There was an interesting time in Baltimore where it seemed like city government was ahead of bicyclists in the city. Not in the sense of there being awesome smooth roads and tons of cycling improvements and polite drivers and understanding cops, but in the sense of pushing for cycling. Baltimore’s now six-year-old bicycling master plan came less from broad community flexing than from City Hall being at least somewhat proactive, or at least reading the writing spray-painted on the wall by the various young-urban-professional magnets around the country—Philadelphia and Washington, D.C., for example—that’ve successfully gone all-in for cycling. Same thing with Baltimore’s bike and pedestrian coordinator position, what you might consider a first step in a city’s evolution toward full-scale bike friendliness. Relatively speaking, the city’s bike improvements since that master plan haven’t been terribly wham-bam but, hey, motion was attained, and that’s something.

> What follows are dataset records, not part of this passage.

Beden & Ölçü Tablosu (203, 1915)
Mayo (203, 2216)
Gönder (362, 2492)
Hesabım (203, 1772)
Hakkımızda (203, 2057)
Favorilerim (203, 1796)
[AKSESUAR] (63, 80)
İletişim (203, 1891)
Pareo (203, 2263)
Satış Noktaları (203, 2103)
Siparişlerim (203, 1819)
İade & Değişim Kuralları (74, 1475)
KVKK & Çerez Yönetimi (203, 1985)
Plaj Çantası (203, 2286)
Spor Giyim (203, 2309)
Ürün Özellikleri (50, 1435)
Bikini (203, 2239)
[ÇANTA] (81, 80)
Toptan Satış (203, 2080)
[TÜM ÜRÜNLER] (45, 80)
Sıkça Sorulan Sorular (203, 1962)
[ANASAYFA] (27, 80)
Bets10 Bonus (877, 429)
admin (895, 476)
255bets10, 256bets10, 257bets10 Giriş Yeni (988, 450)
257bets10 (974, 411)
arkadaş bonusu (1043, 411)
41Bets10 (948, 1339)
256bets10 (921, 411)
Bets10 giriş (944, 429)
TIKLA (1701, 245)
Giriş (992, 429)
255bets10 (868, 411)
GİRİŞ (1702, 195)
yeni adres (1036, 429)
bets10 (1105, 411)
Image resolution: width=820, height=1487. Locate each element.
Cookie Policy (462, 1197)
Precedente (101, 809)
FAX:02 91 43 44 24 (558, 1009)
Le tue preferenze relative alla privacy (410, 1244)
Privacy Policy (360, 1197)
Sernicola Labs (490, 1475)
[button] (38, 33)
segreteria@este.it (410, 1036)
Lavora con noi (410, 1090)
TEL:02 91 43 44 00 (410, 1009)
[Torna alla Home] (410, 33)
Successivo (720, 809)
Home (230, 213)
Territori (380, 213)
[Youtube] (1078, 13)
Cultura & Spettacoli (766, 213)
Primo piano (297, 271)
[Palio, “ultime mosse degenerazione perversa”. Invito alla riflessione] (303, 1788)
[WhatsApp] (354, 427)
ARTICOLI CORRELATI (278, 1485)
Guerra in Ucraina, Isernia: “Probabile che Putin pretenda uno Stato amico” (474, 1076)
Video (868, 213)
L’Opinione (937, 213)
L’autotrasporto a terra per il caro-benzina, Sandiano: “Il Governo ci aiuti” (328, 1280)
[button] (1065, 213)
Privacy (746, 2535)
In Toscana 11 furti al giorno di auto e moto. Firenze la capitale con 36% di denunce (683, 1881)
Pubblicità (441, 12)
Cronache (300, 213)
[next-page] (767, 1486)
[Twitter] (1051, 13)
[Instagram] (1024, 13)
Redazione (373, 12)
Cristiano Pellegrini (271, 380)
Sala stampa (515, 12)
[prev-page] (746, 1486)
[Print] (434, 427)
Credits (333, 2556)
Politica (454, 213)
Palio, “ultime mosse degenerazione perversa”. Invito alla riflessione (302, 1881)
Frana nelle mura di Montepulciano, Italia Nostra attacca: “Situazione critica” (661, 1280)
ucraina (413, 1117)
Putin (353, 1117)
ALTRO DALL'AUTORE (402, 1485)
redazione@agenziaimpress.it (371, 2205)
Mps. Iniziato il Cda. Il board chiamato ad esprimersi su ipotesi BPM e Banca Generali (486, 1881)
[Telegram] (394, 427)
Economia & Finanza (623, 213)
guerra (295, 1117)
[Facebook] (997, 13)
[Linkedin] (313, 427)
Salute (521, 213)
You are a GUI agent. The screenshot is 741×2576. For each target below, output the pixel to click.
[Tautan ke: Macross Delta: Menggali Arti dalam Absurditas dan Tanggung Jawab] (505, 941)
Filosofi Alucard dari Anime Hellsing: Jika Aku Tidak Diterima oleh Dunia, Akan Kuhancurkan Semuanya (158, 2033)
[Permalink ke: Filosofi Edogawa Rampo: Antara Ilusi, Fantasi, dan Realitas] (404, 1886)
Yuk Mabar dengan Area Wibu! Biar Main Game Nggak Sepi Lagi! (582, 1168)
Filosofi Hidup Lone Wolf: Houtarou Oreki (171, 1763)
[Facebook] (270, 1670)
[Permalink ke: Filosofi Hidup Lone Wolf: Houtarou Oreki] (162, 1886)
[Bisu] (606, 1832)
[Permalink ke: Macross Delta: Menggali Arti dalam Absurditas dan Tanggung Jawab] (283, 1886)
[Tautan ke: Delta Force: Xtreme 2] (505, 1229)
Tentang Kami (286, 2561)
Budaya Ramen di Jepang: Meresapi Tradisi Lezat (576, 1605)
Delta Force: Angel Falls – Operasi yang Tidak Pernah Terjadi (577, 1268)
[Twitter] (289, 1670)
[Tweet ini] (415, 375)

It helped, of course, that then Mayor Sheila Dixon was a vocal advocate for cycling. Which is not something we have so much in the upper reaches of city government anymore. But in a very short amount of time, it feels like the cycling community in Baltimore has raced ahead, gained a new momentum. Hang around the Fallsway bike route at the northern edge of downtown one evening post-nine-to-five and you’ll see it. Over the past couple of years a small explosion of shops and bike clubs and blogs have emerged too: cycling news and thoughts from Baltimore Velo; mobile repair shop Mobtown Velo; women-, transgendered-, and queer-run bike collective Bmore Bearings; fixed-gear stuntists Bmore Fixed; new shops Race Pace, Twenty20, and Baltimore Bike Works; and Bikemore, the city’s shiny, new, fully committed advocacy organization. If you moved here five years ago from, say, Portland, Ore., and found a fairly lonely-ass city for those on two wheels, the difference is striking.
It’s a good time to be a cycling advocate in Baltimore. The city’s gotten away with a fairly passive and cheap bicycling strategy up until now. Typically, bike lanes in the city aren’t even directly paid for in Baltimore; they’re written into contractor agreements for road repairs. Meaning, a bike lane here (usually) happens because a given stretch of road is being worked on otherwise, so said bike lane is limited to whatever couple of blocks are getting treated and whenever the orange cones are coming out anyway—hence the city’s “chopped spaghetti” bike-lane network.
Overall, we’re at the crucial tipping point in Baltimore where cars will have to start giving things up, starting with budget dollars, but also road space. City government caved pretty fast last year when drivers complained about a new bike lane on Monroe Street replacing a car traffic lane, giving back the car lane with nary a protest and giving cyclists the finger. The same might happen on Mount Royal Avenue too, with resistance to the loss of a car lane to bikes coming from the Maryland Institute College of Art. Bikemore, is already fighting that battle (see page 12). And those battles will get more heated in the future as more necessary bike improvements in the city present themselves as things that are not free. The challenge for cyclists is to return fire with the economic (and beyond) benefits of that give and take. That is, cyclists have to demonstrate how we can’t afford to not make those compromises. And then do it again and again and again.